Die Schweiz sieht sich durch die internationalen Rückmeldungen ermutigt, ihre Vermittlerrolle im Juni unter Beweis zu stellen – vorerst ohne Russland. Nichts davon hält die SVP.
Nun ist es offiziell: Die Schweiz wird am 15. und 16. Juni auf dem Bürgenstock voraussichtlich einen Friedensgipfel zur Ukraine durchführen. Dies gaben Bundespräsidentin Viola Amherd und Bundesrat Ignazio Cassis am Mittwoch bekannt. Die beiden kamen verspätet zur Medienkonferenz. Sie habe gerade noch mit Wolodimir Selenski telefoniert, entschuldigte sich Amherd.
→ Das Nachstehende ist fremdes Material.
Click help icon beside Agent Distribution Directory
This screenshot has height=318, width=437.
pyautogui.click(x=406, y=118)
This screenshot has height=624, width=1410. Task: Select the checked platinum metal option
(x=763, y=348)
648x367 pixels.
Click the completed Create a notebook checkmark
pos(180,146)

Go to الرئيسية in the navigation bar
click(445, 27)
Der ukrainische Präsident sei «sehr froh, dass wir so weit sind». Dieser bedankte sich später auf dem Kurznachrichtendienst X für die Unterstützung der Schweiz.
I spoke with @Violapamherd and thanked Switzerland for its consistent support, including today’s decision to allocate 5 billion Swiss francs for the restoration of Ukraine.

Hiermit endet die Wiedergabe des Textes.